A phase-locked loop or phase lock loop (PLL) is a control system that generates an output signal whose phase is fixed relative to the phase of an input signal. Keeping the input and output phase in lockstep also implies keeping the input and output frequencies the same, thus a phase-locked loop can also track an input frequency. Furthermore, by incorporating a frequency divider, a PLL can generate a stable frequency that is a multiple of the input frequency.

These properties are used for clock synchronization, demodulation, frequency synthesis, clock multipliers, and signal recovery from a noisy communication channel. Since 1969, a single integrated circuit can provide a complete PLL building block, and nowadays have output frequencies from a fraction of a hertz up to many gigahertz. Thus, PLLs are widely employed in radio, telecommunications, computers (e.g. to distribute precisely timed clock signals in microprocessors), grid-tie inverters (electronic power converters used to integrate DC renewable resources and storage elements such as photovoltaics and batteries with the power grid), and other electronic applications.

A simple analog PLL is an electronic circuit consisting of a variable frequency oscillator and a phase detector in a feedback loop (Figure 1). The oscillator generates a periodic signal V_o with frequency proportional to an applied voltage, hence the term voltage-controlled oscillator (VCO). The phase detector compares the phase of the VCO's output signal with the phase of periodic input reference signal V_i and outputs a voltage (stabilized by the filter) to adjust the oscillator's frequency to match the phase of V_o to the phase of V_i.

Phase can be proportional to time, so a phase difference can correspond to a time difference.

Left alone, different clocks will mark time at slightly different rates. A mechanical clock, for example, might be fast or slow by a few seconds per hour compared to a reference atomic clock (such as the NIST-F2). That time difference becomes substantial over time. Instead, the owner can synchronize their mechanical clock (with varying degrees of accuracy) by phase-locking it to a reference clock.

An inefficient synchronization method involves the owner resetting their clock to that more accurate clock's time every week. But, left alone, their clock will still continue to diverge from the reference clock at the same few seconds per hour rate.

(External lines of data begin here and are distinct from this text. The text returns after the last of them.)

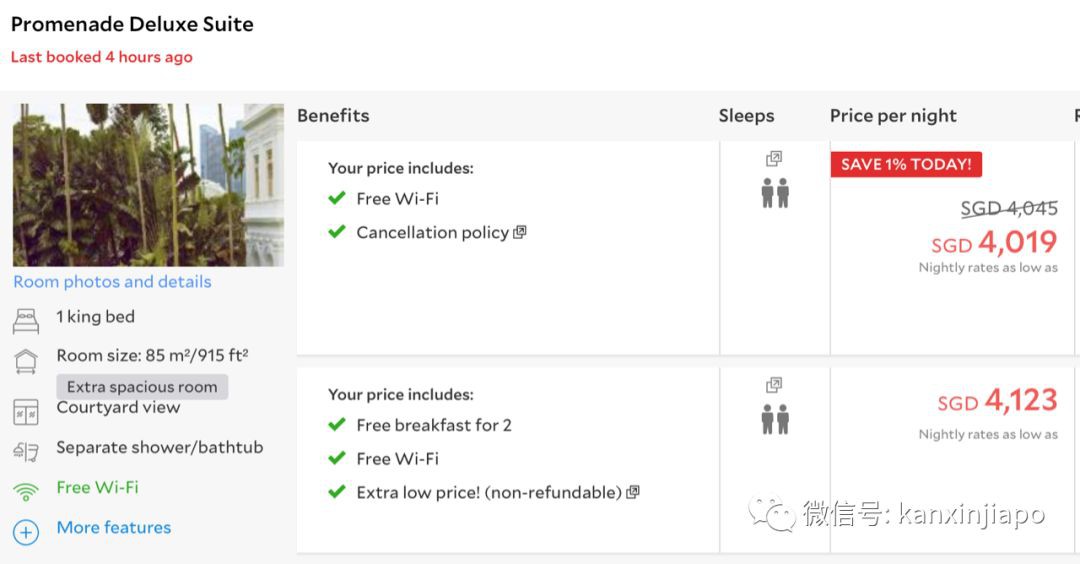Click the Extra spacious room tag
The width and height of the screenshot is (1080, 564).
pos(142,387)
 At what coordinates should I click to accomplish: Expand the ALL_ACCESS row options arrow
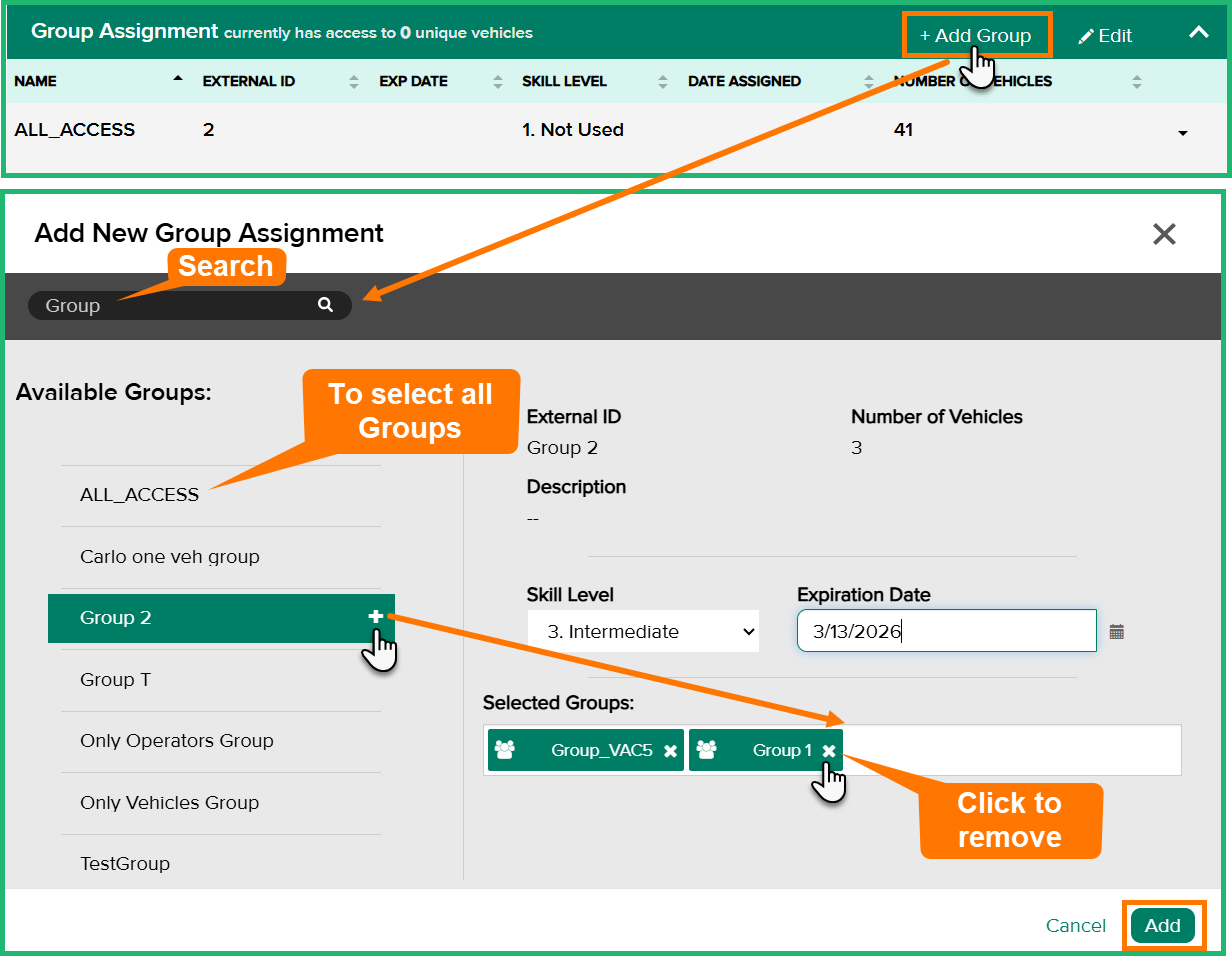pyautogui.click(x=1183, y=133)
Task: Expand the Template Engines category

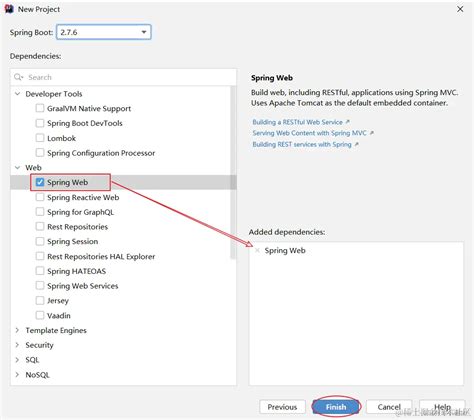Action: 17,330
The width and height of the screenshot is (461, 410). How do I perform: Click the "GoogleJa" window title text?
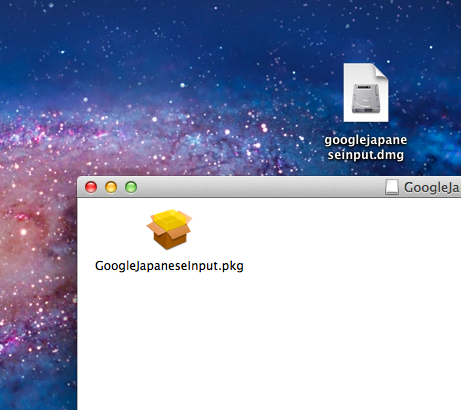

A more efficient synchronization method (analogous to the simple PLL in Figure 1) utilizes the fast-slow timing adjust control (analogous to how the VCO's frequency can be adjusted) available on some clocks. Analogously to the phase comparator, the owner could notice their clock's misalignment and turn its timing adjust a small proportional amount to make their clock's frequency a little slower (if their clock was fast) or faster (if their clock was slow). If they don't overcompensate, then their clock will be more accurate than before. Over a series of such weekly adjustments, their clock's notion of a second would agree close enough with the reference clock, so they could be said to be locked both in frequency and phase.

An early electromechanical version of a phase-locked loop was used in 1921 in the Shortt-Synchronome clock.